Ce n’est pas non plus pour les cas de sortie anticipée, puisque le transfert d’un contrat article 83 vers un PER ne permet pas de sortir l’épargne lors de l’achat de sa résidence principale (en effet, les sommes sont transférées dans le compartiment 3 « versements obligatoires », qui ne peut pas être débloqué par anticipation pour l’achat de la résidence principale). Le transfert permet seulement de bénéficier d’un cas supplémentaire de sortie anticipée pour expiration des droits à chômage faisant suite à une démission ou une rupture conventionnelle (et pas uniquement suite à un licenciement comme c’est le cas sur un contrat article 83).
Certains contrats article 83 ont été transférés sur un Perp (avant le 1er octobre 2020), puis vers un PER. Les sommes à l’origine sur le contrat article 83, qui devaient être versées dans le compartiment 3 « versements obligatoires » du PER, ont donc été versées dans le compartiment 1 « versements volontaires » car provenant d’un Perp (CMF. art. L. 224-40, II, 1°).
Ce double transfert a pour effet de pouvoir sortir les sommes détenues originairement sur un contrat article 83 en capital au moment de la retraite ou, de manière anticipée, lors de l’achat de la résidence principale.
Ce système, bien que matériellement possible, est contestable, car contraire à l’intention de la loi qui impose une sortie en rente pour les sommes issues des versements obligatoires des contrats articles 83.
Par ailleurs, les frais de transferts sont dus deux fois, puisqu’il y a deux transferts (5 % maximum à chaque transfert), et les versements sont considérés comme des versements déduits (car le titulaire n’a pas renoncé à la déduction) et donc taxés à la sortie du PER (les primes sont taxées au barème de l’IR et les intérêts au PFU).
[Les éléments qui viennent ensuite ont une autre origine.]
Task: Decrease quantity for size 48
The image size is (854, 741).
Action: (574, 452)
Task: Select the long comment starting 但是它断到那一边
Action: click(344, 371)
Pour une meilleure gestion financière du contrat
Le PER permet d’accéder à une offre plus vaste et plus concurrentielle que le contrat article 83 (unités de compte, titres vifs, OPCVM, SCI, fonds euros, etc.), ainsi qu’à la gestion pilotée par horizon afin de sécuriser l’épargne à l’approche de la retraite.
Le transfert vers un PER peut également permettre de sortir d’un contrat article 83 à faible rendement ou avec des frais de gestion trop élevés.
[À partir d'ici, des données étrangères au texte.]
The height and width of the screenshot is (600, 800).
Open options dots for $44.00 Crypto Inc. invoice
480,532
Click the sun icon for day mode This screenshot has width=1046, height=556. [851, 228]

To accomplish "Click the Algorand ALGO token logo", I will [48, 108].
Pour l’entreprise, la transformation en PER entreprise permet de bénéficier du forfait social réduit à 16 %, voire d’une exonération de forfait social (au lieu d’un taux à 20 %) si le PER prévoit une gestion pilotée.
Enfin, le transfert à titre individuel des sommes détenues sur un contrat article 83 vers un PER individuel permet au salarié ayant quitté l’entreprise de regroupement l’ensemble de son épargne-retraite sous un même contrat.
Pour transmettre son épargne en cas de décès
L’épargne accumulée sur le PER peut être transmise en capital aux bénéficiaires désignés (et pas uniquement en rente, comme c’est le cas des contrats article 83). Attention, la fiscalité en cas de décès sur un PER est plus lourde que la fiscalité applicable au contrat article 83.
Le transfert en pratique
Transformation en un PER obligatoire (PERo)
En cas de transformation décidée par la compagnie ou par l’entreprise, le coût et les modalités sont préétablis : en principe les frais ne sont pas facturés au salarié.
Transfert individuel (vers un PER individuel)
Le souscripteur peut transférer les sommes qu’il détient sur son contrat article 83 vers son PER individuel (PERin) : ce transfert n’est possible que si le salarié n’est plus tenu d’adhérer au contrat article 83, c’est-à-dire s’il n’est plus salarié de l’entreprise (CSS. art. D.242-1).
Le transfert permet en principe de distinguer l’origine des versements : les versements volontaires intègrent le compartiment 1 « versements volontaires », les versements obligatoires intègrent le compartiment 3 « versements obligatoires ». Si le gestionnaire ne peut pas ventiler entre les différents types de versement, l’intégralité des sommes intègre le compartiment 3 « versements obligatoires ». Les frais de transfert peuvent aller jusqu’à 5 % maximum si le contrat article 83 a moins de dix ans. Au-delà de dix ans, il n’y a aucuns frais de transfert (C. ass. art. R. 132-5-3, [ancien art. R. 331-5]). A compter du 24 octobre 2024, les frais de transfert des anciens contrats ne pourront pas excéder un montant fixé par décret (CMF. art. L 22440 I bis).
Le nouveau gestionnaire doit informer le titulaire, avant le transfert, des caractéristiques du PER individuel et des différences entre le contrat article 83 et le PER (CMF. art. L. 224-40, III, al 1).
Dans quels cas faut-il conserver son contrat article 83 ?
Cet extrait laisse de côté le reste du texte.